The Elkhorn Vale

Walt Whitman
A few months ago I spoke with my good buddy PJWB about documenting some of my occasional travels outside of the courthouse collecting that I usually post about. After all, we wanted this site to have as much information about Kentucky as possible. So it seemed like it was high time for that thing that PJWB loves: a BRAND NEW HASHTAG!

From here on out, I (NRK) will post on travels not relating to courthouses using the #ElkhornVale tag.

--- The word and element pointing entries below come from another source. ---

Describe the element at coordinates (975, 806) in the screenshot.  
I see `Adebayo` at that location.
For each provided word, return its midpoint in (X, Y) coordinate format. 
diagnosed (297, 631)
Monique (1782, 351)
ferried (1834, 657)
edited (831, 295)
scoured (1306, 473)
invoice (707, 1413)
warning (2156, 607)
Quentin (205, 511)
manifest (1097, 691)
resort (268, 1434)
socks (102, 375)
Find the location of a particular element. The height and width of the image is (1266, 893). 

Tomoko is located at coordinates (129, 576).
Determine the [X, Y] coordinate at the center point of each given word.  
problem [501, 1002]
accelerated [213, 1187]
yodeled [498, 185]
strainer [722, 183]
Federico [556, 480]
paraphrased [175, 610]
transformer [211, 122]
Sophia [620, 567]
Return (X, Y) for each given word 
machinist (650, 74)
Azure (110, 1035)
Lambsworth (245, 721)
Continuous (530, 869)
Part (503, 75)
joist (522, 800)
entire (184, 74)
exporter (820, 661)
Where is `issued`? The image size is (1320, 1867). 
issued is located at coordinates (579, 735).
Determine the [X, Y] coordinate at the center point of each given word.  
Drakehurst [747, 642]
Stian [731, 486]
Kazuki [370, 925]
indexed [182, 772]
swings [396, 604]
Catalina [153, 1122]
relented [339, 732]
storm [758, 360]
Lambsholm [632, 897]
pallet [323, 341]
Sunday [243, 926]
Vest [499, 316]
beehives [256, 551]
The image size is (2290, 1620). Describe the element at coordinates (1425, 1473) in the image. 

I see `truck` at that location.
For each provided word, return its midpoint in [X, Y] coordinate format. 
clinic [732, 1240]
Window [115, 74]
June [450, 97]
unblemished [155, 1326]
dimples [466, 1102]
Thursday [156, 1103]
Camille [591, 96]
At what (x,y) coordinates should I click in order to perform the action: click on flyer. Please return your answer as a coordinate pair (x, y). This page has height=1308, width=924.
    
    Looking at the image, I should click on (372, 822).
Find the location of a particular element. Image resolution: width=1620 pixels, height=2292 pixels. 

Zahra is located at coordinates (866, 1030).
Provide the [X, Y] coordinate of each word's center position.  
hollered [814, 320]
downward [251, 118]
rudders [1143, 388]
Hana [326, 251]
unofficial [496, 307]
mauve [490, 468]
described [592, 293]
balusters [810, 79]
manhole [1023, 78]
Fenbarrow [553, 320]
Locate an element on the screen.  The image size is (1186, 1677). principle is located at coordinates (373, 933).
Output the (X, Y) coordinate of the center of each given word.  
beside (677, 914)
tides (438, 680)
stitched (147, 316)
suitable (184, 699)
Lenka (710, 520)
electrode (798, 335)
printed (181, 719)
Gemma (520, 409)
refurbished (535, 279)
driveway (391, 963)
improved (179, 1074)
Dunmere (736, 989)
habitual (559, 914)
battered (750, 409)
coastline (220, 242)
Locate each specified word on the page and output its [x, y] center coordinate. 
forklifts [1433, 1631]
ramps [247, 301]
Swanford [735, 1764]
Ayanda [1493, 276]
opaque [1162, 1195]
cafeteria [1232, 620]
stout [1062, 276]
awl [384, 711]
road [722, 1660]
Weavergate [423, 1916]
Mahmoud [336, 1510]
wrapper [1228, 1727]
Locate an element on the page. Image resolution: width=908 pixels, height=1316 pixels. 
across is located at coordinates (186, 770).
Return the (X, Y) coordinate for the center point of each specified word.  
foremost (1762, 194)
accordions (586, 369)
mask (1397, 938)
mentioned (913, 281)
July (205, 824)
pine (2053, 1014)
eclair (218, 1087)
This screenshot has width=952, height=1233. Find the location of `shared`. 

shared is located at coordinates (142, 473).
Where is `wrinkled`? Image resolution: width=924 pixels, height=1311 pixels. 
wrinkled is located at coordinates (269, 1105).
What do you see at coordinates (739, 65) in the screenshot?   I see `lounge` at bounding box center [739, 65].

The term comes from Leaves of Grass, Whitman's famous poem. In context, Whitman was accounting for his one-ness with others of this nation - in his own perhaps overly romantic way. Here is a portion the passage:

I am of old and young, of the foolish as much as the wise,
Regardless of others, ever regardful of others,
Maternal as well as paternal, a child as well as a man,
Stuff’d with the stuff that is coarse and stuff’d with the stuff
that is fine,
One of the Nation of many nations, the smallest the same
and the largest the same,
A Southerner soon as a Northerner, a planter nonchalant
and hospitable down by the Oconee I live,
A Yankee bound my own way ready for trade, my joints the
limberest joints on earth and the sternest joints on earth,
A Kentuckian walking the vale of the Elkhorn in my deer-skin
leggings
, a Louisianian or Georgian,
A boatman over lakes or bays or along coasts, a Hoosier,
Badger, Buckeye . . .

- Walt Whitman, Leaves of Grass.
Anyway, I hope to provide some interesting content over the next few weeks.